This is the third volume of a four volume set entitled Philosophy in the Twentieth Century edited by William Barrett of New York University and Henry D. Aiken of Harvard University. The set is organized into six parts, demonstrating a concise overview of the essential tenets of pragmatism, analytical philosophy, positivism, phenomenology and existentialism, philosophy of history, and neo-orthodoxy. This third volume consists of part three and part four. The former is titled "Positivism" which includes essays by Moritz Schlick, A.J. Ayer, and W.V. Quine. The latter, "Phenomenology and Existentialism" which includes essays by Edmund Husserl, Martin Heidegger, Henri Bergson, Gabriel Marcel, Jean-Paul Sartre, and Albert Camus.
About the Editors
Henry Aiken (1912 - 1982) was born in Portland, Oregon, and after attending Reed College, received his M.A. degree from Stanford and his Ph.D. from Harvard. He taught as a Professor of Philosophy at Harvard, and edited a number of books including Hume's Moral and Political Philosophy, Dialogues Concerning Natural Religion, and The Age of Ideology.
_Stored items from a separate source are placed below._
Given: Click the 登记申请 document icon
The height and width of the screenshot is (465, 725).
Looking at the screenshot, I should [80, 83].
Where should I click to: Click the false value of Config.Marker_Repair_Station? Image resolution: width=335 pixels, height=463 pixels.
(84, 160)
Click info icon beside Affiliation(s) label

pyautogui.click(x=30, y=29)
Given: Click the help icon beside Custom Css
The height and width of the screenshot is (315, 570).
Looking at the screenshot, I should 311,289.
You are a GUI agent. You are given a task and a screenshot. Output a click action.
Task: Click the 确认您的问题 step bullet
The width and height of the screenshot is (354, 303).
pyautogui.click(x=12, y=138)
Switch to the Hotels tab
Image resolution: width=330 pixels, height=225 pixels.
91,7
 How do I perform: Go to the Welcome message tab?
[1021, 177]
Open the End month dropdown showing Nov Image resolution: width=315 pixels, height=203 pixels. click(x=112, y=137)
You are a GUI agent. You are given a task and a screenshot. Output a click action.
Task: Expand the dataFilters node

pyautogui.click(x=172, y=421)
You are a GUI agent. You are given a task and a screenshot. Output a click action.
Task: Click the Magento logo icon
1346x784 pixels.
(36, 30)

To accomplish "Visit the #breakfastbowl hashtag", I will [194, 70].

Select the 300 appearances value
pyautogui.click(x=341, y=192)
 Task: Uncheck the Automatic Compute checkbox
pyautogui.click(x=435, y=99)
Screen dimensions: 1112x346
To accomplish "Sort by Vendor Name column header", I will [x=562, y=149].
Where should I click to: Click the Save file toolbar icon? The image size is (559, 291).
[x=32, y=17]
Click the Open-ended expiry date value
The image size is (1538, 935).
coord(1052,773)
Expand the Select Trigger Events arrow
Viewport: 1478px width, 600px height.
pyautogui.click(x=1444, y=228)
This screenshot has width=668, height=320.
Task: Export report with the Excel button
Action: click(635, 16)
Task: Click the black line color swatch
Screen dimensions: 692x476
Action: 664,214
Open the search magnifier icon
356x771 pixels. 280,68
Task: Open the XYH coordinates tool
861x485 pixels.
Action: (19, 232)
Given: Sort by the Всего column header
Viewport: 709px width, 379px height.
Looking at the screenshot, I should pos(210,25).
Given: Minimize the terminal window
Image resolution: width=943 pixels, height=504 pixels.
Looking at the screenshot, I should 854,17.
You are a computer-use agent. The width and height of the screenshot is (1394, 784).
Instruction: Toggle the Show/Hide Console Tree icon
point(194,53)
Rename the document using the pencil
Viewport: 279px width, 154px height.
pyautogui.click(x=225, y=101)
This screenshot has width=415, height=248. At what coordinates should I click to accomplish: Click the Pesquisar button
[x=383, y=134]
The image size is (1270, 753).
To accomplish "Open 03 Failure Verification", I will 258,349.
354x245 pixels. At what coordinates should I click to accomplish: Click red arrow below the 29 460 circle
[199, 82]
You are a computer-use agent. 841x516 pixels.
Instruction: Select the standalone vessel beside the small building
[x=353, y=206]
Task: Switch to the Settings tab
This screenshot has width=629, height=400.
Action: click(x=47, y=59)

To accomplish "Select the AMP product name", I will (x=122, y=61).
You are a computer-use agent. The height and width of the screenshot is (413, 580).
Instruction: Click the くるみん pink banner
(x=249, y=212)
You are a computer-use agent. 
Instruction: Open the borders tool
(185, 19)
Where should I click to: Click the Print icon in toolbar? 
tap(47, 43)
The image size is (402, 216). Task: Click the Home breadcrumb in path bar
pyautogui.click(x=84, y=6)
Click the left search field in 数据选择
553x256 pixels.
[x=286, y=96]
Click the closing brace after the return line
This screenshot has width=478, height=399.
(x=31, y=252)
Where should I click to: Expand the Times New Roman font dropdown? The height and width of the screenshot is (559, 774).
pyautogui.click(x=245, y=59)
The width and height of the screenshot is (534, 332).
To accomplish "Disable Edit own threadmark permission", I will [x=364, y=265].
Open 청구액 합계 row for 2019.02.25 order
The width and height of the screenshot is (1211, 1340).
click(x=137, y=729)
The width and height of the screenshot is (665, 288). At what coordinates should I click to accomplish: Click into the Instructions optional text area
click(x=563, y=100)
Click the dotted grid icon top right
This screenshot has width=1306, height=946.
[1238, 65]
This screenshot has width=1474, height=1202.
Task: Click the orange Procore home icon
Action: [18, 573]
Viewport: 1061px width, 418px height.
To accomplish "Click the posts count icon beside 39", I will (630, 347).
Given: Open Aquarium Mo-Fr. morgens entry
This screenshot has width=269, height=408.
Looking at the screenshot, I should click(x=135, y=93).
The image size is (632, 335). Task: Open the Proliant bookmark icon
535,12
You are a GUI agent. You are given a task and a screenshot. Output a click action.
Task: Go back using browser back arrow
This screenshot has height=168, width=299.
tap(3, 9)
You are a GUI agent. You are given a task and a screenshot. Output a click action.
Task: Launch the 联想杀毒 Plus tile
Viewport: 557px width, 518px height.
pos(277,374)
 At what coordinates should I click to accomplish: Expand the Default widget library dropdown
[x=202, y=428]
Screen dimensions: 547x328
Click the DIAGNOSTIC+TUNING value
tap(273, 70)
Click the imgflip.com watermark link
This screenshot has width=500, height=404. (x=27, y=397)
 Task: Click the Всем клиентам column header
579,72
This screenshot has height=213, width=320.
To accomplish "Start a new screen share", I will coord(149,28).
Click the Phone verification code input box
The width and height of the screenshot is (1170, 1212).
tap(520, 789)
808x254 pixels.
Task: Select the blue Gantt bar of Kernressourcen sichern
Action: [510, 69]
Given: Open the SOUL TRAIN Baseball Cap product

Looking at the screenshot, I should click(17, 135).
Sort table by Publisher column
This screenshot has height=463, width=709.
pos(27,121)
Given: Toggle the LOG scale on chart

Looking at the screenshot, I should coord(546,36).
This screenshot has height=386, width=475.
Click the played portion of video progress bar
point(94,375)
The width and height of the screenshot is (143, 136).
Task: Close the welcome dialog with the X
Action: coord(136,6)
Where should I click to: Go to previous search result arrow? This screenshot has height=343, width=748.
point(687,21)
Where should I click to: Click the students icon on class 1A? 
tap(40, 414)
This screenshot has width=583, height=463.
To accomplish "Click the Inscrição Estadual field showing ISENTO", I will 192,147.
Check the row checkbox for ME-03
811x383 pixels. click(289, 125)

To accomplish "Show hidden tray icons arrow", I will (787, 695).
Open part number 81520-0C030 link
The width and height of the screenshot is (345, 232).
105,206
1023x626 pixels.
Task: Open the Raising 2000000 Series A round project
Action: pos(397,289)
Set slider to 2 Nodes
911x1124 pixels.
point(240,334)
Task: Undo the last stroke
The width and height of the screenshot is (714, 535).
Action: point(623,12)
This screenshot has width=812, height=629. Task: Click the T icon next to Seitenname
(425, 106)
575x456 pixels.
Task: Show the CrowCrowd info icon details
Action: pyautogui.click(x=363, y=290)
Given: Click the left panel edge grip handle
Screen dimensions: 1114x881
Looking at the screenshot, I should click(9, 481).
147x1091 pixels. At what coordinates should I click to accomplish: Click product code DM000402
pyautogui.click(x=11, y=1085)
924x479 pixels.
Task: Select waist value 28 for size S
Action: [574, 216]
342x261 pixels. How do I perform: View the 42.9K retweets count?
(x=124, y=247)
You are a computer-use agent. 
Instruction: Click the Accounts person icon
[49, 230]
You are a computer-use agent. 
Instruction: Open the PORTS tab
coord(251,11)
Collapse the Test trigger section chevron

William Christopher Barrett (1913 – 1992) was born in New York City, attended C.C.N.Y., and received both his M.A. and Ph.D. from Columbia. He was an editor of Partisan Review and later the literary critic of The Atlantic Monthly magazine. He was well-known for writing philosophical works for nonexperts. Perhaps the best known among these were Irrational Man: A Study in Existential Philosophy and The Illusion of Technique, which remain in print.